- [Goal of the exercise]: Report how many lines in the data below hold "Help", with no other words.

Data items
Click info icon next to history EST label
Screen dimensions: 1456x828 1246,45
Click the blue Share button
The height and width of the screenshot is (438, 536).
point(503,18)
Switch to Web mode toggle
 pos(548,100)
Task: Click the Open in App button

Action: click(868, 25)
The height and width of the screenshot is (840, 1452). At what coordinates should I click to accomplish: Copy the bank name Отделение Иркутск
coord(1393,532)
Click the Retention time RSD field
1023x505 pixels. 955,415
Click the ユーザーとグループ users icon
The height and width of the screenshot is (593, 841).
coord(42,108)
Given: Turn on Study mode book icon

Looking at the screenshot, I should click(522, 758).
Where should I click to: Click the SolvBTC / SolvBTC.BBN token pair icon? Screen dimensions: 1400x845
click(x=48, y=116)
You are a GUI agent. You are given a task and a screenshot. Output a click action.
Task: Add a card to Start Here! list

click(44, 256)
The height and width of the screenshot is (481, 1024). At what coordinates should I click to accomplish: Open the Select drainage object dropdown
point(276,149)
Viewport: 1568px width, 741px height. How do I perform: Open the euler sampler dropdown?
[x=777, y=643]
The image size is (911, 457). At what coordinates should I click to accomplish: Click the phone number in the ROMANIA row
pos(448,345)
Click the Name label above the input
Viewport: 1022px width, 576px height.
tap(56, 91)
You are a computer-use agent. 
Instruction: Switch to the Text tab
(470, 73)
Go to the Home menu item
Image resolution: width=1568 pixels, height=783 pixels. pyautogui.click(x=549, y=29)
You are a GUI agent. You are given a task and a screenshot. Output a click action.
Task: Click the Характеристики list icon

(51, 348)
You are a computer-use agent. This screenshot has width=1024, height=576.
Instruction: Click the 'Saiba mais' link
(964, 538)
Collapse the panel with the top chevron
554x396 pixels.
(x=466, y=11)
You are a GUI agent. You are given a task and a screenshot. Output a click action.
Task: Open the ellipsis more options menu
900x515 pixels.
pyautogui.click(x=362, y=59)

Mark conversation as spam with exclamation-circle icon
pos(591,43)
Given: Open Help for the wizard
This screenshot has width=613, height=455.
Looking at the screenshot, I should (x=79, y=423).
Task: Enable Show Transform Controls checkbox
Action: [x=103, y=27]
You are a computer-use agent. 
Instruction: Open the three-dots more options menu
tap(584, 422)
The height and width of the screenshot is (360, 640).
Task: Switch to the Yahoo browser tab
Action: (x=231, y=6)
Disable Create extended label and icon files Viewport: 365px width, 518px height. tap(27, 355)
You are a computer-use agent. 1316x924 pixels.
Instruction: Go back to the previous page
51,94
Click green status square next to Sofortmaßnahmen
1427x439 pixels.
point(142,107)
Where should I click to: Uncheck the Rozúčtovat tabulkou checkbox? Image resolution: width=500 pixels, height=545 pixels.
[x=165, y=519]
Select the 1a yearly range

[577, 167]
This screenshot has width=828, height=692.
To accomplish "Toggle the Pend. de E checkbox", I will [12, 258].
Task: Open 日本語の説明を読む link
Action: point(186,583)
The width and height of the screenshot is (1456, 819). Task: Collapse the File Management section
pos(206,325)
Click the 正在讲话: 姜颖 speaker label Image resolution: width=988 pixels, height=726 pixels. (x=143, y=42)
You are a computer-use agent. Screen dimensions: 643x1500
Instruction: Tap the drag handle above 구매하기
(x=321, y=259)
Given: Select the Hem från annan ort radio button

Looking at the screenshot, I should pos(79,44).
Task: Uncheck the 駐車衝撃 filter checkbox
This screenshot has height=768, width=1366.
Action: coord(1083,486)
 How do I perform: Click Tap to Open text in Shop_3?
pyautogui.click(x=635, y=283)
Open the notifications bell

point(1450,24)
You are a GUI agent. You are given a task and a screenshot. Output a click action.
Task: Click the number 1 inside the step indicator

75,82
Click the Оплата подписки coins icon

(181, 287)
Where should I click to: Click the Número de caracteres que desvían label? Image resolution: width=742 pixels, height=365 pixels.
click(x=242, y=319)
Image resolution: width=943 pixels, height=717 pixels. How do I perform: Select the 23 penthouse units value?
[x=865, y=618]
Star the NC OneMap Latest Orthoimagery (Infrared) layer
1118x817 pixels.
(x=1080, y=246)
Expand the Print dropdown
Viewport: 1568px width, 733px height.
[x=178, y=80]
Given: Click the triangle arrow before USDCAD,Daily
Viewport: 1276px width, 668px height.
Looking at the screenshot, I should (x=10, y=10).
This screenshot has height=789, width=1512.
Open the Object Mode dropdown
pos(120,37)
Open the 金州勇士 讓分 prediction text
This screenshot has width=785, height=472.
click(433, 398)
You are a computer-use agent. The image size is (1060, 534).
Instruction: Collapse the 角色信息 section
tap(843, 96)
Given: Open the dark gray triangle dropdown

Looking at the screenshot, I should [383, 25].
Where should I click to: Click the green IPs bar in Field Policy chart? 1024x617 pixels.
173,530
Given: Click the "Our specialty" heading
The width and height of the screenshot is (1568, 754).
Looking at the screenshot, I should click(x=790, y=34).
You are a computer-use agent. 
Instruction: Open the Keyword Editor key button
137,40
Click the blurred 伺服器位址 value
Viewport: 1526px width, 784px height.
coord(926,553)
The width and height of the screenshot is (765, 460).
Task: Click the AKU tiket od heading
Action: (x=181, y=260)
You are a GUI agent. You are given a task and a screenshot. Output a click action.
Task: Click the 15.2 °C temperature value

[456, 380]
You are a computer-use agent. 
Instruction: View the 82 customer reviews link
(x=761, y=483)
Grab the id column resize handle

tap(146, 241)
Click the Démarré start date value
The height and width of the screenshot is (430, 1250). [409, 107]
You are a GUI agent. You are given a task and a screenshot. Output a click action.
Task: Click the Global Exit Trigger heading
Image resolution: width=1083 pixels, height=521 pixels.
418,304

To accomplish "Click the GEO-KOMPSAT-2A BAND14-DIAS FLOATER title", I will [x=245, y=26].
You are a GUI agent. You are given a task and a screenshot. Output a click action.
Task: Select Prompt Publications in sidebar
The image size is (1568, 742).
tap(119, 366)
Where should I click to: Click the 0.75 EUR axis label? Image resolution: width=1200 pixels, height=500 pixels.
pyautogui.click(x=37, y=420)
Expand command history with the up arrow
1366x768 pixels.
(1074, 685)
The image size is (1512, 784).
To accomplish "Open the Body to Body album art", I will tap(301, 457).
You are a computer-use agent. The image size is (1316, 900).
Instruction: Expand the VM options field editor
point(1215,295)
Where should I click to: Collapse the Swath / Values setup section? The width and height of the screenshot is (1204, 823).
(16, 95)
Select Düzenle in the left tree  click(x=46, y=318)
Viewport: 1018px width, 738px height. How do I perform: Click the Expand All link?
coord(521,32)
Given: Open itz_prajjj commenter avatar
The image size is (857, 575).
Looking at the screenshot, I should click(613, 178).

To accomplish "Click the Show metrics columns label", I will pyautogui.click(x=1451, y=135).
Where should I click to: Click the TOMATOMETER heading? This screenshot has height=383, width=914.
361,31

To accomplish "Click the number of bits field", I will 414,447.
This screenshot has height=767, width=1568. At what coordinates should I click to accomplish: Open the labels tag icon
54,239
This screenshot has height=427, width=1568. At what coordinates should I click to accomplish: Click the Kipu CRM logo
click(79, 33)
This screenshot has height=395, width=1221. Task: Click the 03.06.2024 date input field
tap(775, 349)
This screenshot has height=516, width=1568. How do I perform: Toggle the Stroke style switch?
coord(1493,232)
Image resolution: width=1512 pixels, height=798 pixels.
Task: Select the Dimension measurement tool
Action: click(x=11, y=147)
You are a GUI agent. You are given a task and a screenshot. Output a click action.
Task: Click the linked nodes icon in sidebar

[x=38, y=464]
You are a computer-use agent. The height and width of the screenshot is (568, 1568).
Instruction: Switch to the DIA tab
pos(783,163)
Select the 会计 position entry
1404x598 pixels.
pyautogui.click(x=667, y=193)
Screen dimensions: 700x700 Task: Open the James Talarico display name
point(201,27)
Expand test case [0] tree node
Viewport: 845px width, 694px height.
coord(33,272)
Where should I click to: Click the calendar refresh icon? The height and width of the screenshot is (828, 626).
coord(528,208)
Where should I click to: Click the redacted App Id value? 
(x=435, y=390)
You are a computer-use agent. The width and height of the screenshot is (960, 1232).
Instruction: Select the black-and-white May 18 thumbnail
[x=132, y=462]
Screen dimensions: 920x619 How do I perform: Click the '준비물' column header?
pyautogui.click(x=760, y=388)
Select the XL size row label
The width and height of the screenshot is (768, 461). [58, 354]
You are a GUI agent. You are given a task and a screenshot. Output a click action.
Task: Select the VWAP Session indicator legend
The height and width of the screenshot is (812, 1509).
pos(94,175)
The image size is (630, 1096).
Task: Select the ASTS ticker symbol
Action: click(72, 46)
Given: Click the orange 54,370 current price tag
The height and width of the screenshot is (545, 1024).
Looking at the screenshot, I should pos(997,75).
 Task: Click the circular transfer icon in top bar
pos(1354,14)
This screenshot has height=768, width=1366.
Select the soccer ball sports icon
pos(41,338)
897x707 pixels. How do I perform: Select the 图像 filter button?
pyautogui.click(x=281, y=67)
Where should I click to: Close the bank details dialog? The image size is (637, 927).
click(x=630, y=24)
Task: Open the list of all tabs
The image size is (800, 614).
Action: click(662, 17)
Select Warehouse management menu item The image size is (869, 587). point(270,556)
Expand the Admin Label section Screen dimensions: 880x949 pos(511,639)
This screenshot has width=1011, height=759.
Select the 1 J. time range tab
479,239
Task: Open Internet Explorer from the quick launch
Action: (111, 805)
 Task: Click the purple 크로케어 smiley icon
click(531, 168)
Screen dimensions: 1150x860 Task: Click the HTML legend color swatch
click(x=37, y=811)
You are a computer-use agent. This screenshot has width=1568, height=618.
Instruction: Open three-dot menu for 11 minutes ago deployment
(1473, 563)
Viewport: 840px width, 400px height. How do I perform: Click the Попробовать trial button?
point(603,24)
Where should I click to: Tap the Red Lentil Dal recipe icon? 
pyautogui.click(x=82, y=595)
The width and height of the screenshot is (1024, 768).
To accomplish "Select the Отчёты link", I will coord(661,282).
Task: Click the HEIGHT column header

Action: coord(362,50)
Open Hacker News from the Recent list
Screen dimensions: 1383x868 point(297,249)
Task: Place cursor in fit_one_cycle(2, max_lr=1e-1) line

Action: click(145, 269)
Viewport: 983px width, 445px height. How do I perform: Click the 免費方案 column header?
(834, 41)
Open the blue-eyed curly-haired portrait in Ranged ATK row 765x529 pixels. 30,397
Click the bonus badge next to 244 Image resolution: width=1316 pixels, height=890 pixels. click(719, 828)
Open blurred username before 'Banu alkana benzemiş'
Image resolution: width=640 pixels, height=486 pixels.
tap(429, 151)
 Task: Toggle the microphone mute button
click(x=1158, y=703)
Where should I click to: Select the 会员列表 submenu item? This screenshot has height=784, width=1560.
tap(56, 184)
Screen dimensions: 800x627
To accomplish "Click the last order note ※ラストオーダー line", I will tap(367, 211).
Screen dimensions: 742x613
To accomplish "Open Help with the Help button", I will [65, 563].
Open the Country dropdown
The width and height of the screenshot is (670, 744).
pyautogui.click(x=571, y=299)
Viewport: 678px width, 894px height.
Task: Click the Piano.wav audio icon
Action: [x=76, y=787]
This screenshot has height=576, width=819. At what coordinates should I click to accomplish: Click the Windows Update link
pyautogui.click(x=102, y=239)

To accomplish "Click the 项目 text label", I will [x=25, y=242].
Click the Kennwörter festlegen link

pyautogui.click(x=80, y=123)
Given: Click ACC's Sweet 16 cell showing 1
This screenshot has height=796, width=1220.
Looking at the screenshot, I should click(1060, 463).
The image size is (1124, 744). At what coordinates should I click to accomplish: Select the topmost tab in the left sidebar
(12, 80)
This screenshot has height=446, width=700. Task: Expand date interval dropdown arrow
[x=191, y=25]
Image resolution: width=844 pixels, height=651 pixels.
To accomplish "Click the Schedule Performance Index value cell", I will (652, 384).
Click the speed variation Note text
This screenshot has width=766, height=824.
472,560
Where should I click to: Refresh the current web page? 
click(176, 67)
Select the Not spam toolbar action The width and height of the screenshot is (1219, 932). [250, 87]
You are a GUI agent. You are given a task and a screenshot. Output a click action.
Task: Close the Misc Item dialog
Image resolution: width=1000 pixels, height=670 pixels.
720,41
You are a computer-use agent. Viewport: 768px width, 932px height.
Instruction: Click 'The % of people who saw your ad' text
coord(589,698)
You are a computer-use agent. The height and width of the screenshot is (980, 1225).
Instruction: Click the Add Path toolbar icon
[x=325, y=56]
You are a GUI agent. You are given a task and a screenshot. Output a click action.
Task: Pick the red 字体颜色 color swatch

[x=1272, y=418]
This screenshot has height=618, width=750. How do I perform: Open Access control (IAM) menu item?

- [Task response]: 2